- **DOCUMENT EXTRACT**:
Senators visit PSU to discuss Trump’s sexual assault agenda

Oregon’s top survivor-championing senators joined local activist Brenda Tracy in visiting the Portland State campus on Monday, Oct. 9 to talk about sexual violence prevention and education.

Sen. Ron Wyden (D-Ore.) and Sen. Jeff Merkley (D-Ore.) joined an hour-long panel with PSU President Rahmat Shoureshi and PSU’s Title IX Coordinator Julie Caron, along with other members of PSU staff and administration, to talk about U.S. Secretary of Education Betsy DeVos’ recent Title IX rollbacks.

The message: More schools need to go on record saying they aren’t going to change anything.

“You ought to have the federal government on your side rather than having to try to work around it,” Wyden said, addressing PSU staff on the panel. “And I just know that given the fact that one out of five women in college will be sexually assaulted during their time there, it’s pretty obvious what the urgency is all about.”

Last week, The Vanguard covered PSU’s response to DeVos’ interim revisions to a 2011 “Dear Colleague Letter” and 2014 guidelines on sexual misconduct investigations.

At the moment, PSU is not required and does not choose to change anything about its sexual misconduct investigation policies. DeVos’ changes include allowing schools to take longer than 60 days to complete investigations, allowing higher standards of proof to be required other than “the preponderance of evidence standard,” and allowing schools to facilitate mediation for complainants and respondents.  

2017 also marks the first year that prevention workshops are mandated for new students, dorm residents and athletes. However, while PSU has bulked up its advocacy and prevention programs in recent years, other schools are not required to be so progressive.

Tracy says that until new guidelines are finalized, victims are going to live in fear of reporting their perpetrators. “If you are in a situation you know you’re going to report, you’ll have to sit down with your perpetrator and mediate. Why would you come forward?” Tracy asked.

The public speaker, lobbyist, and gang-rape survivor added, “[What] if your report is not going to be taken care of in a timely manner? [Or] there’s only an appeal on the other side? If you know it’s stacked against you, what is the point of coming forward?”

- **EXERCISES**:
[A] Judge whether each statement below agrees with the article on the senators' PSU visit. Answer yes or no and quote the words of the article that decide it.
(i) The panel the senators joined lasted an hour.
(ii) PSU has chosen to change its sexual misconduct investigation policies in response to the rollbacks.
(iii) Prevention workshops for new students were first mandated in 2017.
[B] Answer these questions from the article on the senators' PSU visit.
(i) On what day and date did the senators visit the Portland State campus?
(ii) Who is PSU's Title IX Coordinator?
(iii) According to Wyden, how many women in college will be sexually assaulted during their time there?
[C] Give again, word for word, the passage of the article on the senators' PSU visit that begins at the words "Senators visit PSU" and stops after "prevention and education.".

- **COLLECTED DATA**:

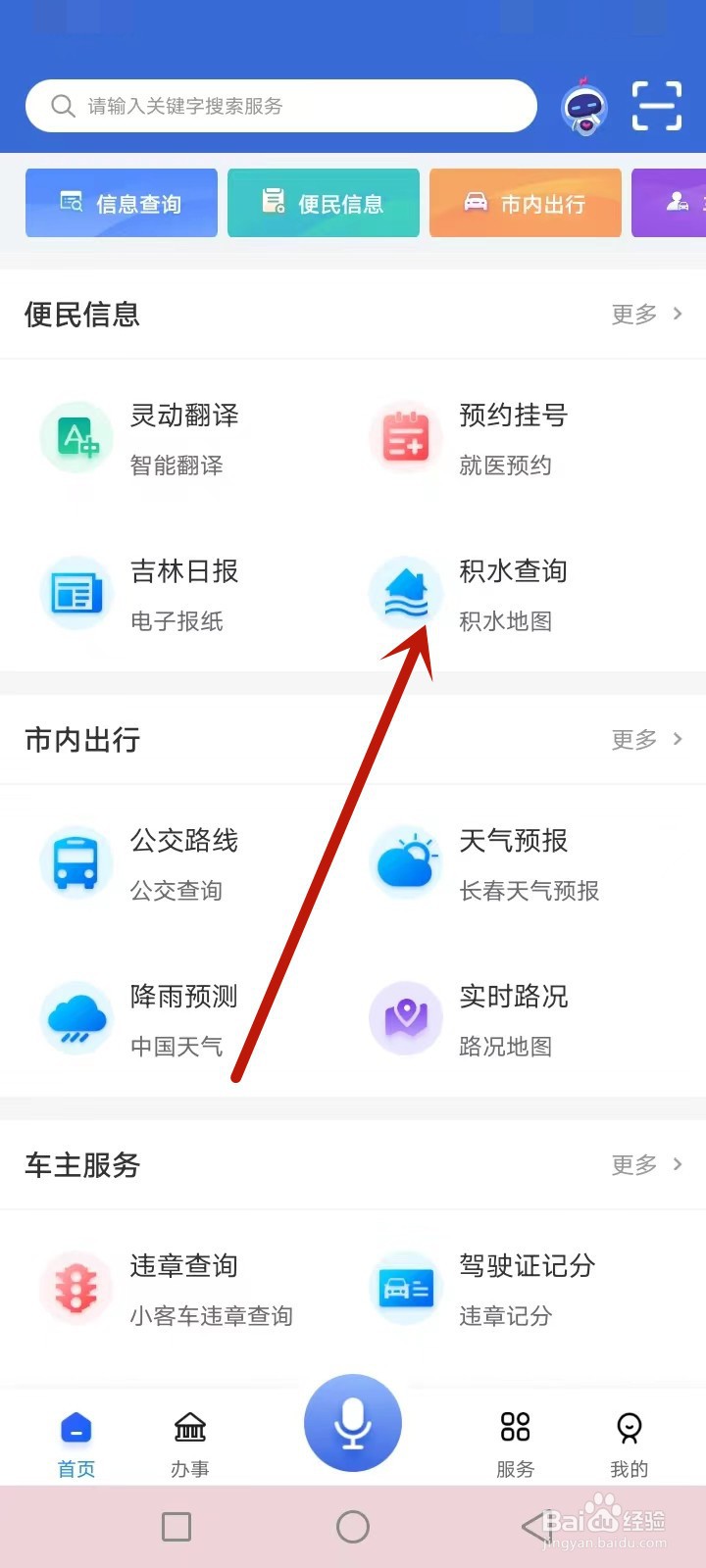Expand more 市内出行 services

- **IN RESPONSE**:
[A]
(i) Yes: "an hour-long panel"
(ii) No: "PSU is not required and does not choose to change anything about its sexual misconduct investigation policies"
(iii) Yes: "2017 also marks the first year that prevention workshops are mandated for new students, dorm residents and athletes"

[B]
(i) Monday, Oct. 9
(ii) Julie Caron
(iii) One out of five

[C]
Senators visit PSU to discuss Trump’s sexual assault agenda

Oregon’s top survivor-championing senators joined local activist Brenda Tracy in visiting the Portland State campus on Monday, Oct. 9 to talk about sexual violence prevention and education.